Definition
An electrical relay designed so that its contacts do not open or close immediately when the coil is energized or de-energized, but only after a preset interval of time has elapsed.
Plain English
A switch that waits a set number of seconds before turning a circuit on or off, even after it has been told to operate.
Context Anchor
Seen in aircraft electrical system diagrams, maintenance manuals, and troubleshooting procedures for equipment that must not operate instantly.
Derivation
Built from three plain words: 'time' (the interval), 'delay' (a deliberate pause), and 'relay' (an electrically operated switch). The name itself describes the function: a relay that delays in time.
Why Pilots Care
Several aircraft systems rely on a built-in pause to work safely — for example, allowing an inverter to stabilize before a load is connected, or letting a starter motor disengage before the next step in a start sequence.

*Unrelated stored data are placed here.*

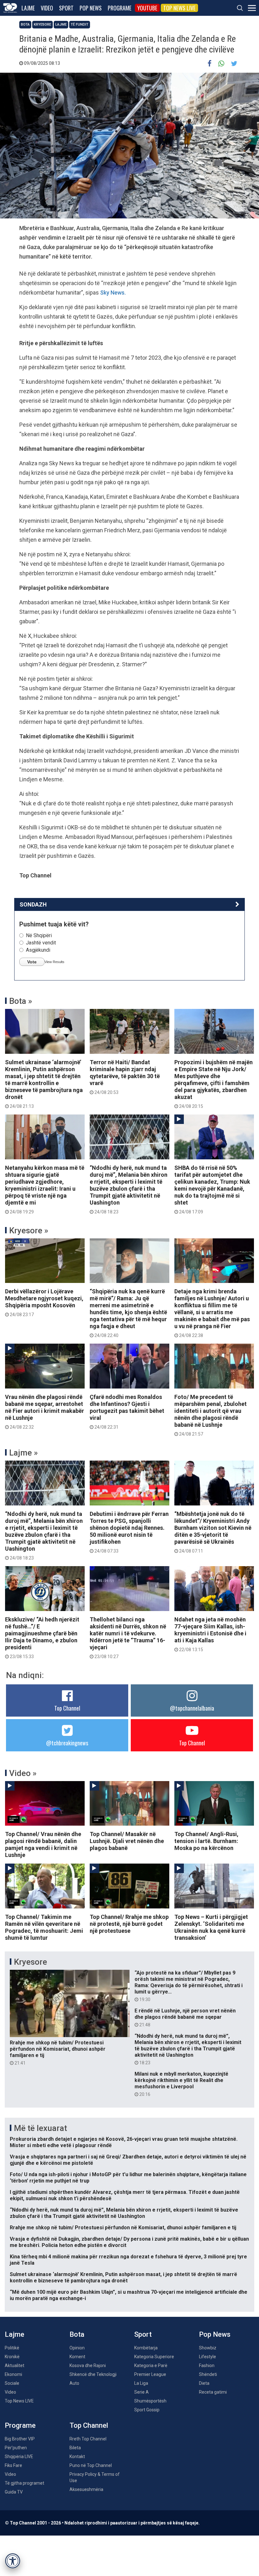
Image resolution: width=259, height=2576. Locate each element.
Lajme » (23, 1452)
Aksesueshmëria (86, 2489)
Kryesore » (28, 1230)
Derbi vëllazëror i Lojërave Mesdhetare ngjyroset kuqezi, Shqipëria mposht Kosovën (44, 1302)
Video (47, 8)
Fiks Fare (13, 2465)
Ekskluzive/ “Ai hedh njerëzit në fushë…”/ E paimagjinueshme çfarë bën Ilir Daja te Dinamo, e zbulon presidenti (42, 1637)
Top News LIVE (179, 8)
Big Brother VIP (20, 2438)
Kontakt (77, 2456)
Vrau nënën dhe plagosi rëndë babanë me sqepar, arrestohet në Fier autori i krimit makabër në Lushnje (44, 1412)
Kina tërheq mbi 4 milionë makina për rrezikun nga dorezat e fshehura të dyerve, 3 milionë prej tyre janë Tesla (128, 2260)
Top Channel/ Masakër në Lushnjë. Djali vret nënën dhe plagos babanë (127, 1841)
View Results (54, 962)
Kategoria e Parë (150, 2365)
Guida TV (14, 2491)
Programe (119, 8)
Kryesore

Recognizing the term helps pilots interpret schematics and troubleshoot systems where a circuit appears to operate slowly by design rather than by fault.
Intuition Check
A time-delay relay is not a relay race or a radio relay. Here, “relay” means an electrical switch, and “time-delay” means the switch waits before acting.
Example Sentence 1
The avionics master uses a time-delay relay so that sensitive equipment is not exposed to the voltage spike that occurs at engine start.
Example Sentence 2
During preflight, the pilot noticed the time-delay relay kept the taxi lights on briefly after switching them off.